Have you ever thought about the existence of people whom society considers most impure but pays money to touch them? More ironic is that profession that some people are made to feel ashamed of pursuing is incomplete without the indulgence of mainstream society itself. More saddening is that they have been absent from mainstream discussions, media coverage, and election promises, etc. unlike other underprivileged sections. Most of you must have guessed who I am going to write about in this piece.
After finishing some of my readings, I was just scrolling on the internet for my next read and came across a title- “Daughters of the Brothel” authored by Deepak Yadav. The thing which motivated me the most to put this book into my Amazon cart is its topic which is rarely talked and very few know about.
The book contains the conversations between author and sex workers of Delhi’s red-light area, GB road which will be as much eye-opener as emotional for the reader. The book is set in the backdrop of narration by some sex workers about how they ended up in this profession. I was gutted about treachery committed by a 12-year-old girl’s boyfriend by selling her body to some men to get raped.
Imagining the severe pain she must have endured at that time is enough for any reader to get tears rolling down the cheeks. However, this first time suffering gradually becomes routine profession as one is so helpless to find any other way to survive. Similar tales were poured out of the heart by those women as if they have been craving for years to tell someone about the injustices meted out to them.
One was assaulted by her cruel husband who also killed her infant daughter and ended up in a brothel after getting raped by a construction contractor. Another sex worker is from the “bedia” community of Rajasthan where the birth of a girl is valued as she could be placed in prostitution by family men working as pimps. This is the only known profession in this community that could be performed only by girls to feed the family.
Everyone must have a visual experience of red light areas in Bollywood movies that portray sex workers as shining and happy faces luring everyone to have sex with them for money as if they practice it voluntarily. As the author visited these brothels multiple times to interview sex workers, he described the despair and agony behind those faces.
What they feel when anyone from so-called “civilized society” sees them with disgust. What they undergo when round the clock every man stares at them like a vulture keeping an eye on its feast. How they are forced to embrace alcohol, drugs to forget every barbaric experience as they have no one to hear them out. How their body is exploited sexually and it has been normalized. I can’t imagine how these brave souls can hide their hell life behind the garb of a fake smile.

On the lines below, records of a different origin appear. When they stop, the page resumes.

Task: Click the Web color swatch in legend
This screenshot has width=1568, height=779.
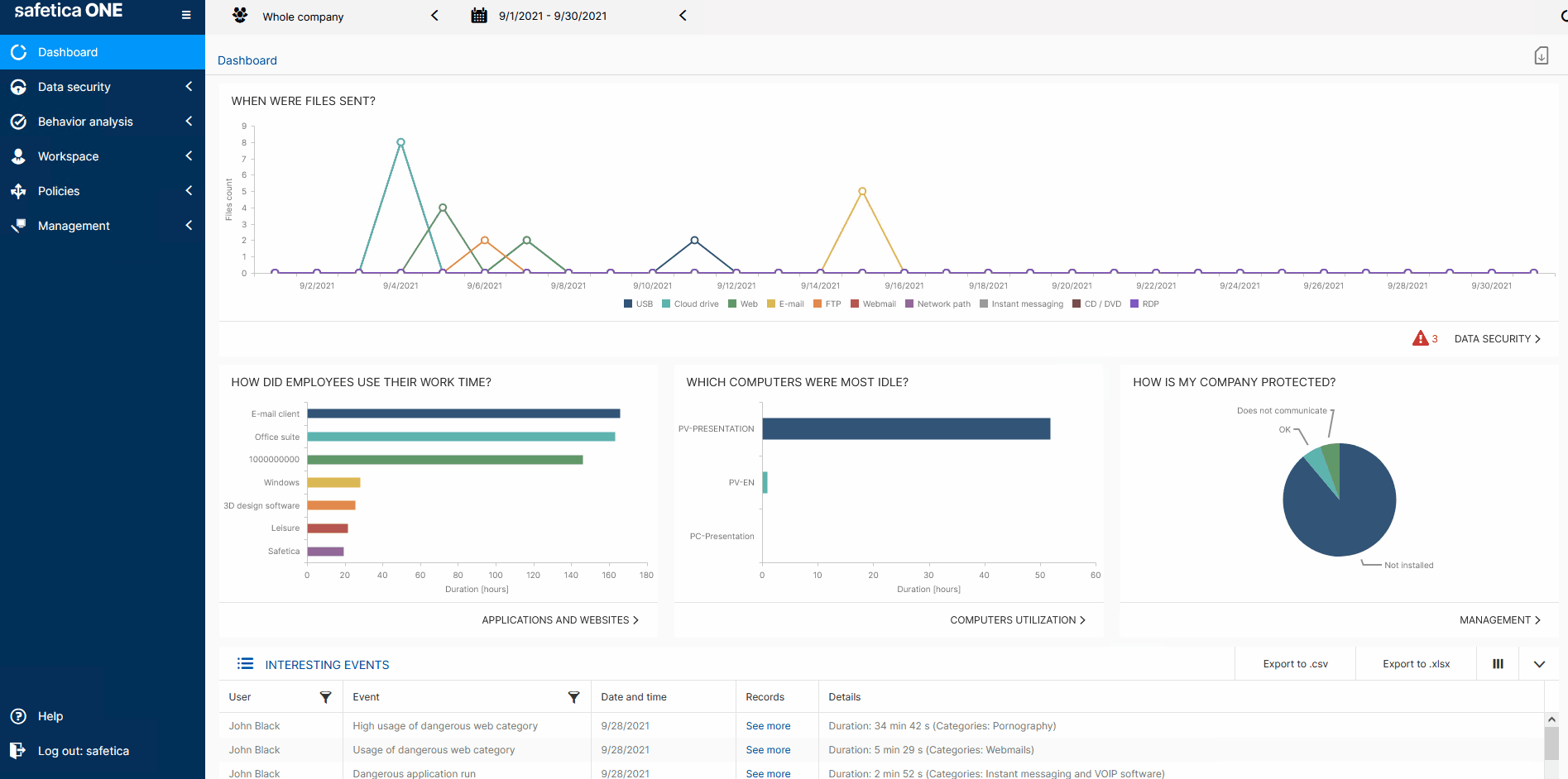Action: tap(732, 304)
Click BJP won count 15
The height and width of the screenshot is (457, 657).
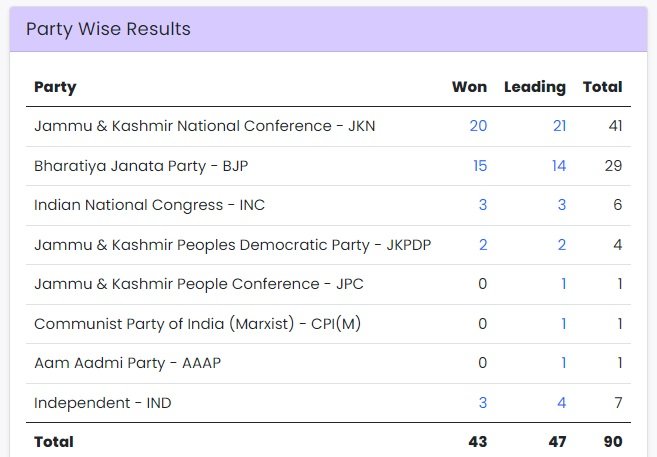[480, 165]
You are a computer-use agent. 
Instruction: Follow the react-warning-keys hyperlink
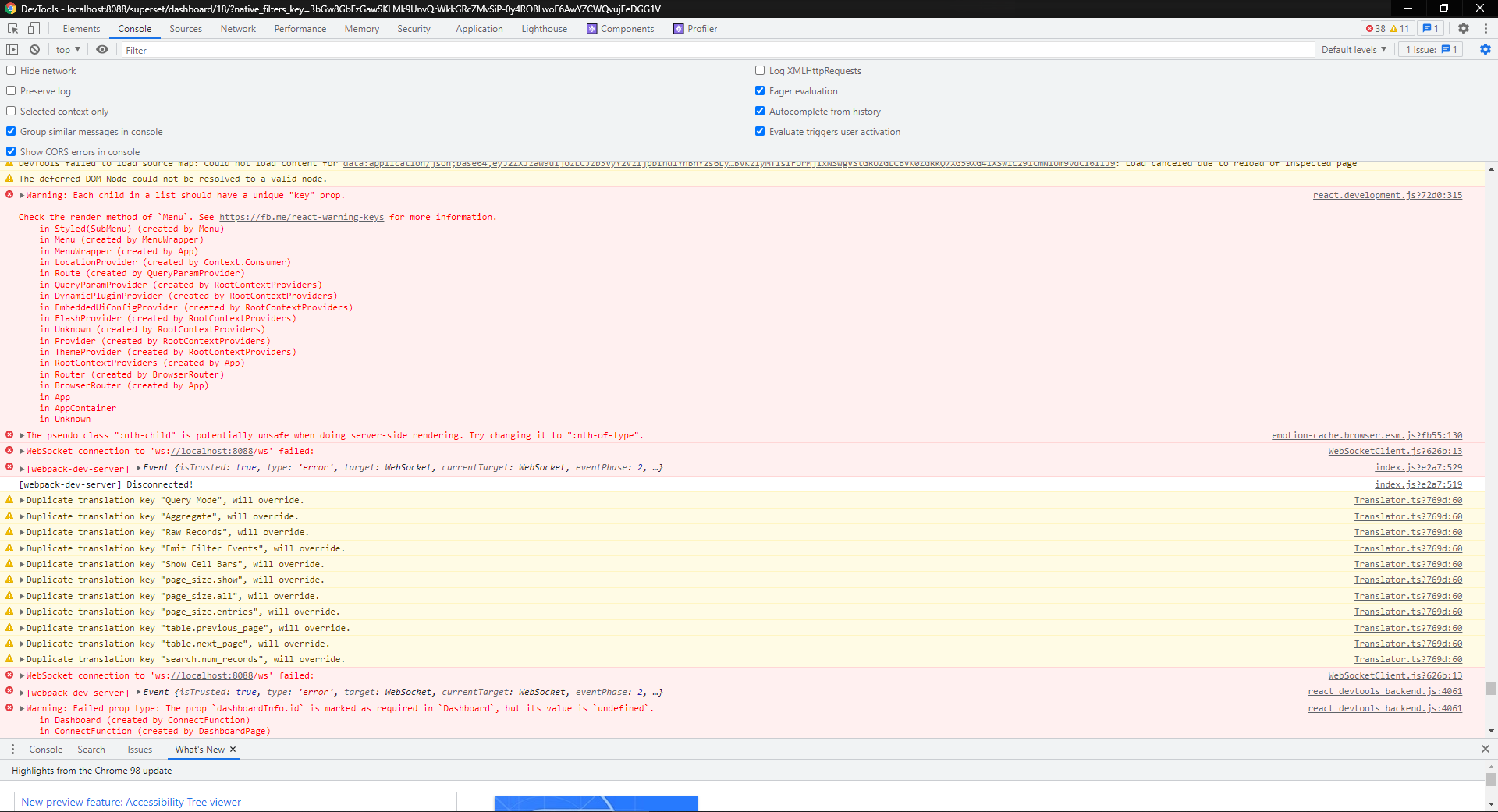click(302, 217)
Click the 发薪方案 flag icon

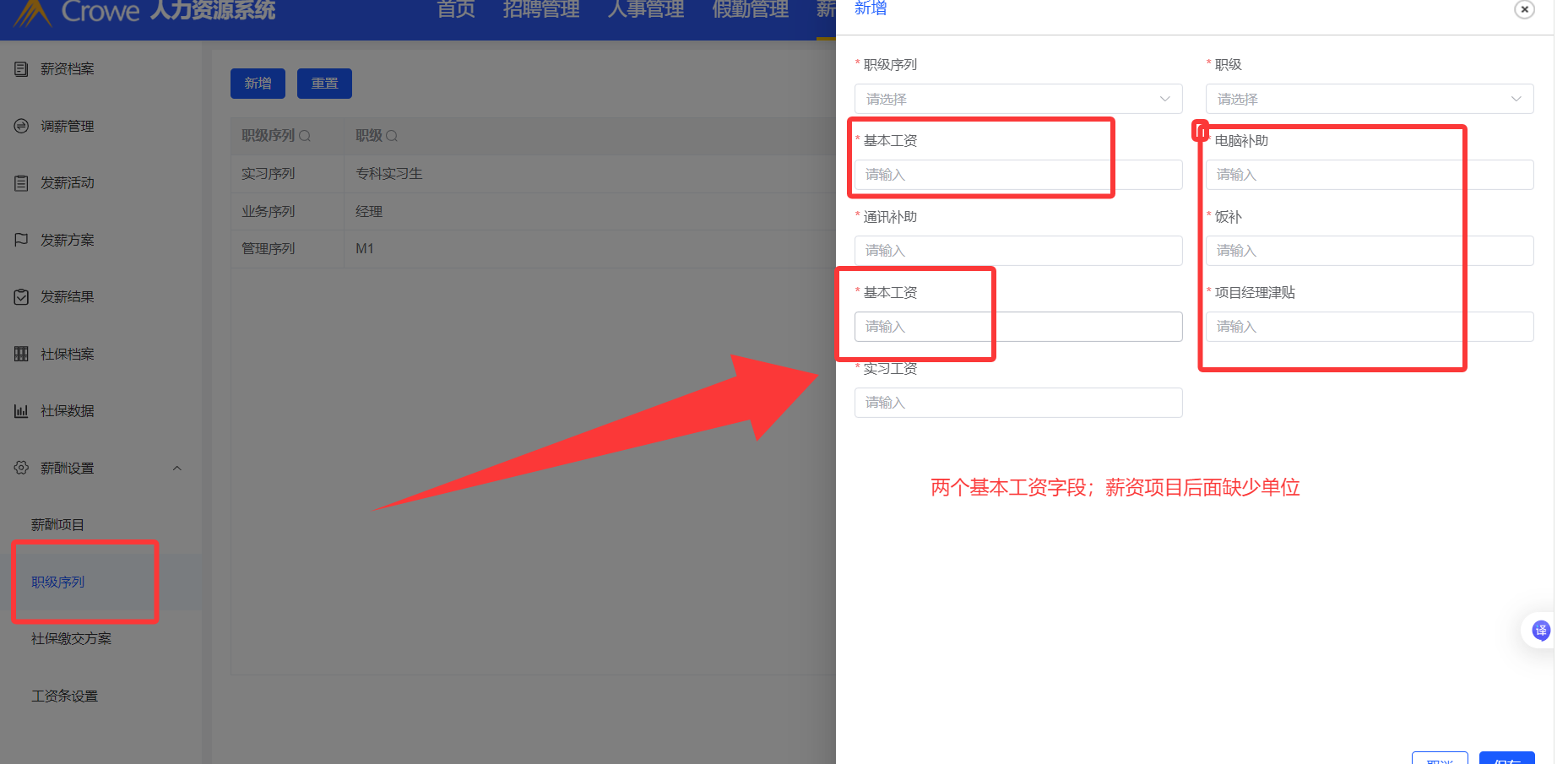click(21, 240)
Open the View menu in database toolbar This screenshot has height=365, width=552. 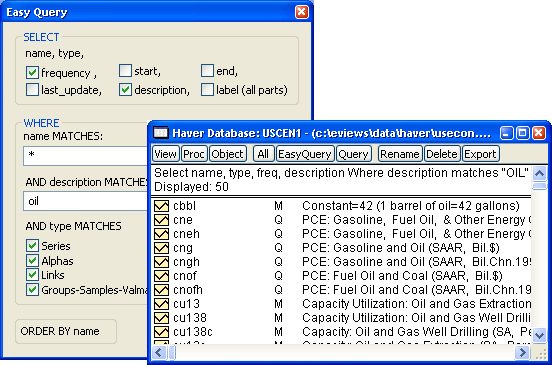(165, 154)
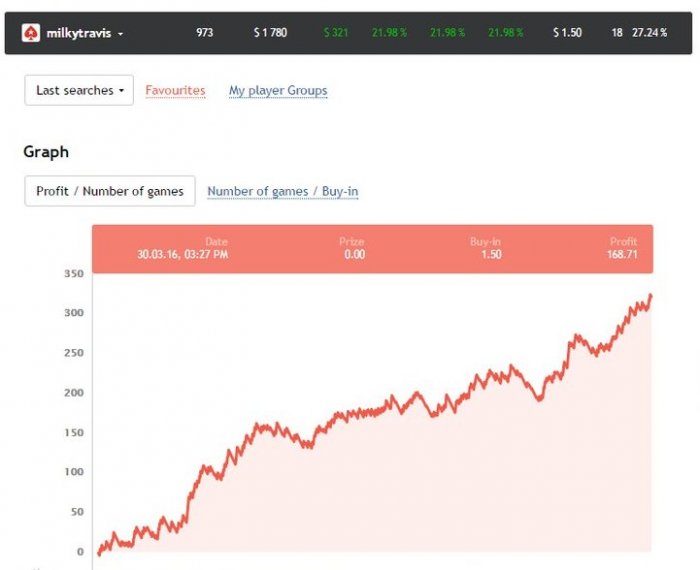Click the 350 label on the profit axis
The width and height of the screenshot is (700, 570).
(73, 273)
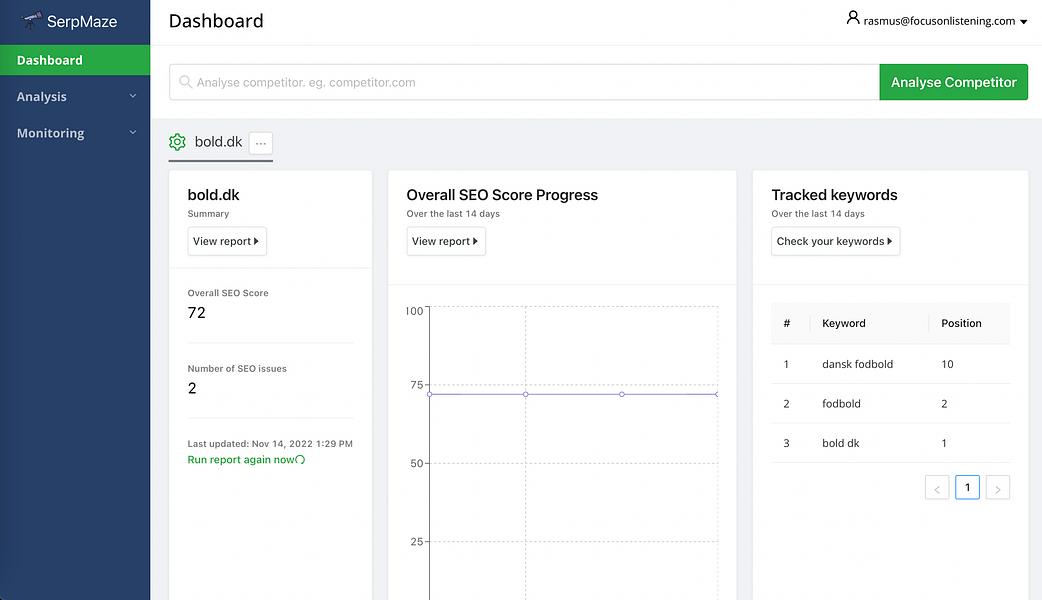Select the bold.dk site tab
1042x600 pixels.
[x=218, y=142]
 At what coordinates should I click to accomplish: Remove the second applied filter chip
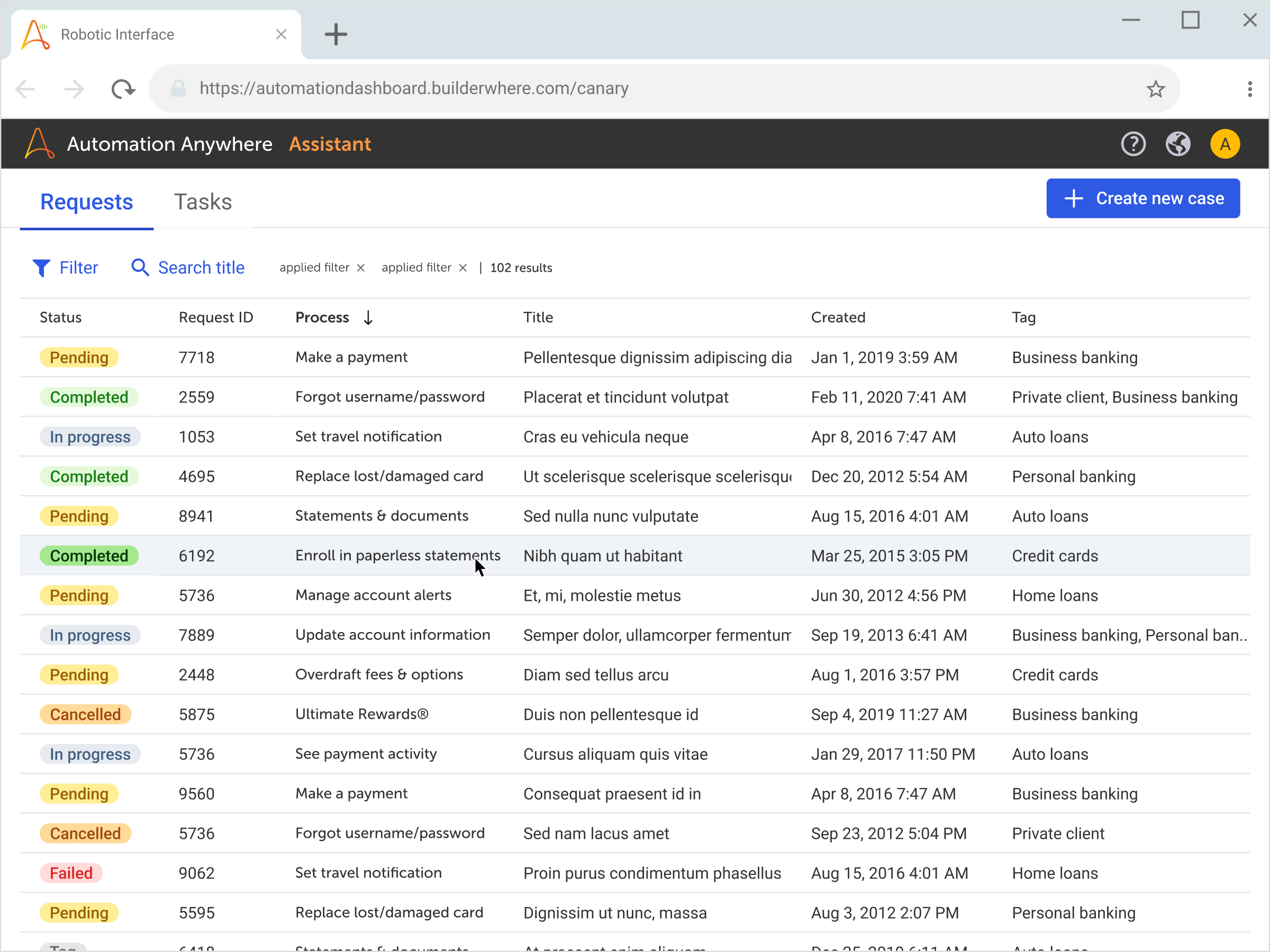pos(463,268)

The book has done well in portraying the life of these women so poignantly that would make the reader thank god for giving birth at a much better place. It was written with an intent to get people to know about these women who fight the world every day while carrying a load of betrayal, violence, disrespect and helplessness.
But besides that, I also come to feel the real meaning of hope from a single line in the book said by one of the sex workers- “ Bhagwaan se mujhe koi shikayat nahi, unhone zaroor kuch na kuch acha socha hoga mere liye”.( I have no qualms with God, He must have definitely planned something better for me.)